DATA FOR THIS TASK:
BEGIN
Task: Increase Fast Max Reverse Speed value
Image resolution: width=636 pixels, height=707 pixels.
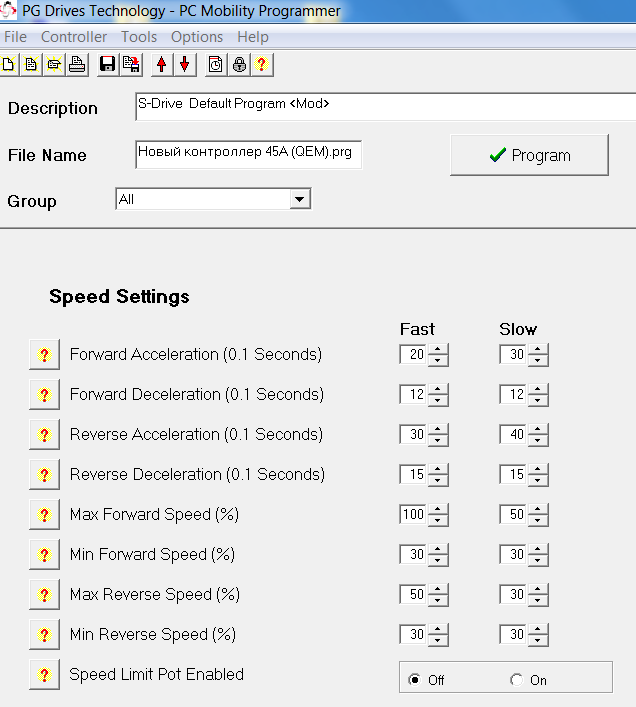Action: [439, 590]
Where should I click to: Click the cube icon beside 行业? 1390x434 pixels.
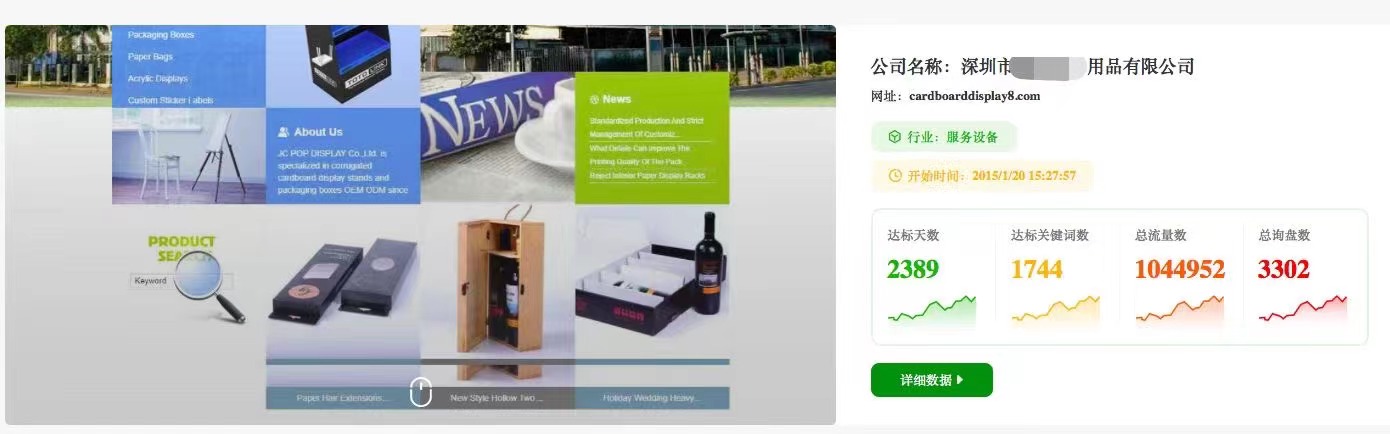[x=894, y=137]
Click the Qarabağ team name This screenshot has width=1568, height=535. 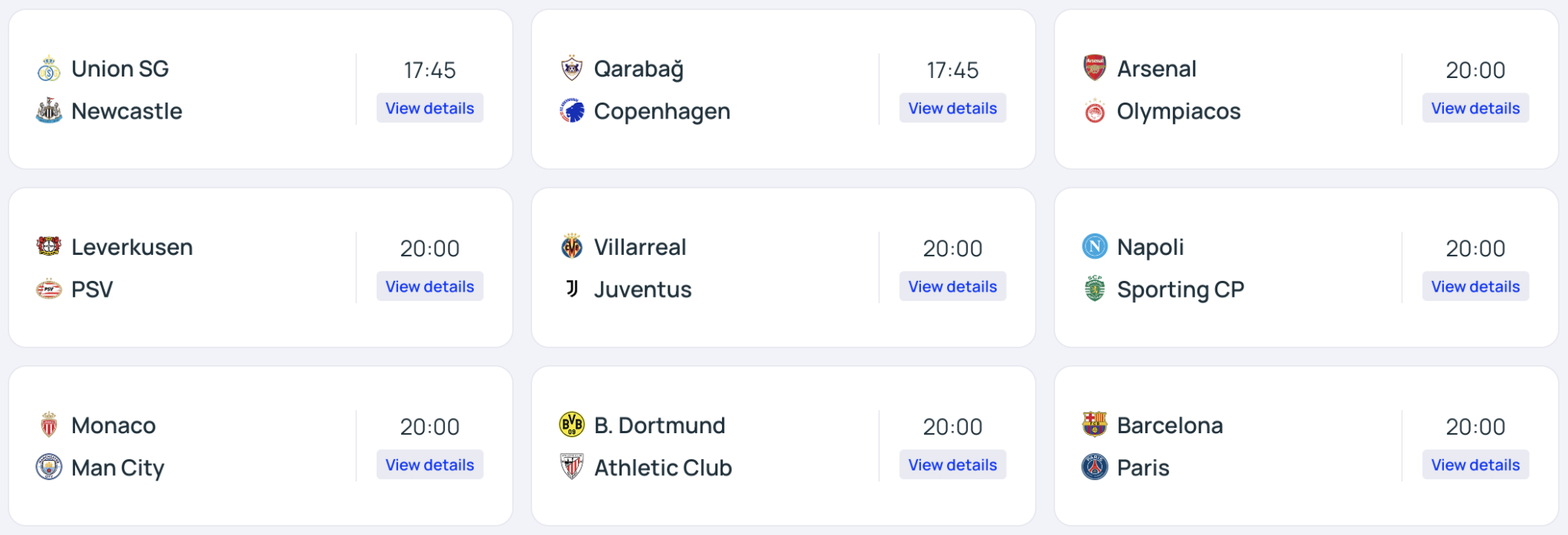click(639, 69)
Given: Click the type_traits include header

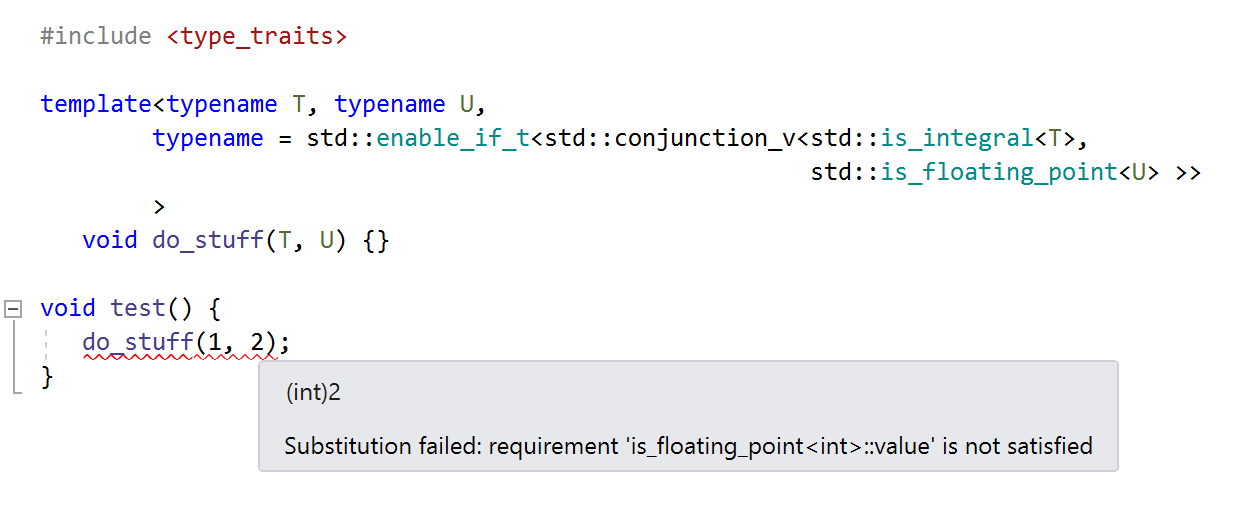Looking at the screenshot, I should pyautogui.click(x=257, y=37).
END
BEGIN
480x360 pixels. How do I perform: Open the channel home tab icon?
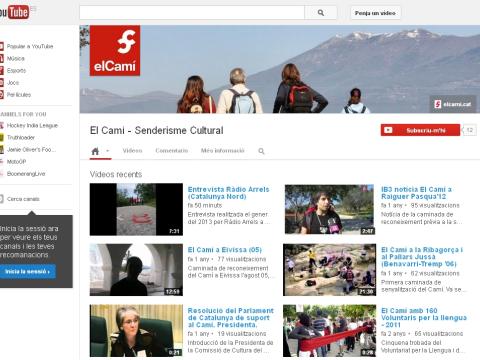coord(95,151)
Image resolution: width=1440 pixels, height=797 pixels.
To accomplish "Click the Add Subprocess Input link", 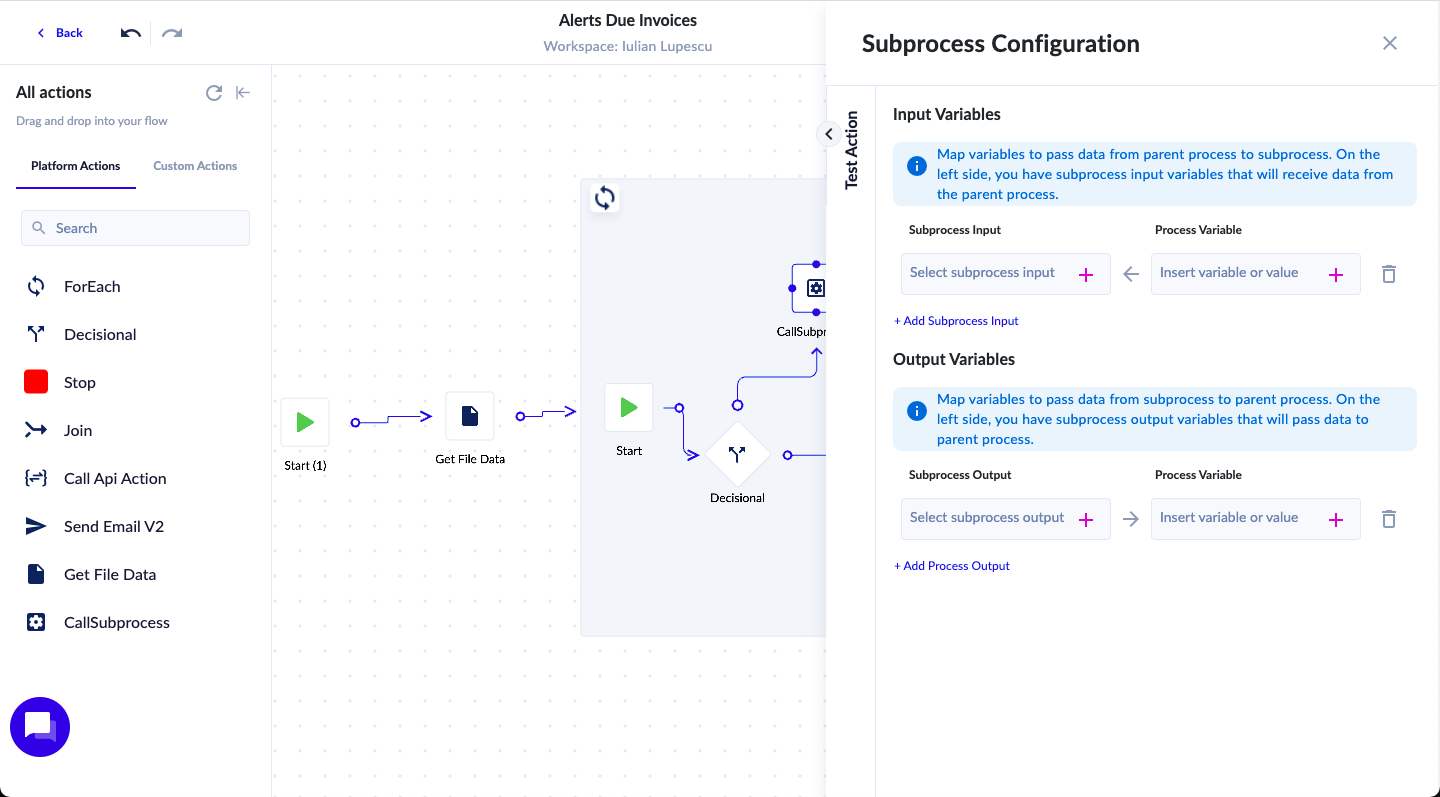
END
WORK ORDER: Of the lines above, quote exactly those from the one with "Image resolution: width=1440" through the one with "the Add Subprocess", ends included; pictures stay out.

SOLUTION BELOW:
Image resolution: width=1440 pixels, height=797 pixels.
To accomplish "Click the Add Subprocess Input link", 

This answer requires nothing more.